4. (C) Lt. Angel Franco, the team leader for the Panamanian
Maritime Marines told PolOff that the Panamanian Public
Forces enjoy supporting counter-drug operations, but worry
about increased illicit drug and arms trafficking in Panama.
(Note: Recently, the PNP seized a fishing boat with 36
high-caliber weapons, including 33 AK-47s and ample munitions
believed to be en route to the FARC. Emb will report in
SepTel. End Note). SMN marines told PolOff the problem is
clearly transnational, bragging (inaccurately) that "not one
Panamanian has ever been arrested for drug trafficking." The
SMN marines compared themselves to U.S. Marines and presented
themselves as part of the U.S. drug enforcement effort. Lt.
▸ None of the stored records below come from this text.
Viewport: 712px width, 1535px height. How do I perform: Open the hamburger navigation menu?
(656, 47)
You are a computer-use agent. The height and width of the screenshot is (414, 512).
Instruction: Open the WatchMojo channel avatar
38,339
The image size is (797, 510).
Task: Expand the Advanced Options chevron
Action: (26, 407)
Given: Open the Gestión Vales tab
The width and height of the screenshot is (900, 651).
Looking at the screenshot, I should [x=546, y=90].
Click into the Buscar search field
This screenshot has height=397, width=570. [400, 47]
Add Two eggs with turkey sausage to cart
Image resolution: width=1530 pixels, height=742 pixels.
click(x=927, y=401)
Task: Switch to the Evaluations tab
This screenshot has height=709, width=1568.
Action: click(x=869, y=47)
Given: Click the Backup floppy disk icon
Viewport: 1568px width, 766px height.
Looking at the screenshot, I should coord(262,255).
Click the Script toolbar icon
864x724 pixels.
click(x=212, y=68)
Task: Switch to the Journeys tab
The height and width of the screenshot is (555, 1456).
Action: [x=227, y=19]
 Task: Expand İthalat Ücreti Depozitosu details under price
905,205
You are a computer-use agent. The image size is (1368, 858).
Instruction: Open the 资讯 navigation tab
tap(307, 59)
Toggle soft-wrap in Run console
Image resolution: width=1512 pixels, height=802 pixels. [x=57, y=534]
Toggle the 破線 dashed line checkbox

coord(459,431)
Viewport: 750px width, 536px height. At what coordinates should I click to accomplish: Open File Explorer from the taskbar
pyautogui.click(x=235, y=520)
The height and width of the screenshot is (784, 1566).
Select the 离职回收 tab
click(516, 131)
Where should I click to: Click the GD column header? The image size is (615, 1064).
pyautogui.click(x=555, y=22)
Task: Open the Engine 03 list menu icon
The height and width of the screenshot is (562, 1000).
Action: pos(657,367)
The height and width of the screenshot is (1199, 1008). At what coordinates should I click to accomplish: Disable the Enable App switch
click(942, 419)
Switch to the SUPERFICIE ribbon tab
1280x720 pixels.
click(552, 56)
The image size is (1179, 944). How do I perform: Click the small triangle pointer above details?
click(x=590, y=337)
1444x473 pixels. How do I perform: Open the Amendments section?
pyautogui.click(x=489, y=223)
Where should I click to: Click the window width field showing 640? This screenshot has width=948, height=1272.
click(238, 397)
Franco pointed out some of the limitations of the Panamanian
marine team in that each one earns about $300 monthly before
taxes, and each must pay for uniforms, radios and personal
equipment. He noted that while motivated, his colleagues are
often under-equipped and SMN patrol boats frequently cannot
respond due to lack of fuel. Despite these shortages, he
said, the SMN sees counter-drug operations as an assault on a
scourge affecting both the USG and GOP, but one which for
them, hits closer to home. The new Torrijos government has
continued seamless support for counter-drug operations which
cost them fuel and human resources that are in critically
short supply.
5. (C) Panama PPF conduct detainee transfers with
professionalism and little fanfare. They have been well
trained. Embassy has used IMET funds to train SMN Marines in
the U.S. Also, U.S. military experts provide frequent
training sessions locally via ODC, NAS or DHS (CG/ICE). This
breadth of training is now paying big dividends as visiting
USG teams often comment on the PPF,s high level of
proficiency and law enforcement knowledge. Law enforcement
officials working in Panama enjoy the close proximity between
the SMN base (former Rodman Naval Base) and Tocumen
International Airport. Continuous governmental support and
the professionalism of the public forces contribute greatly
to the success of this on-going counter-drug operations.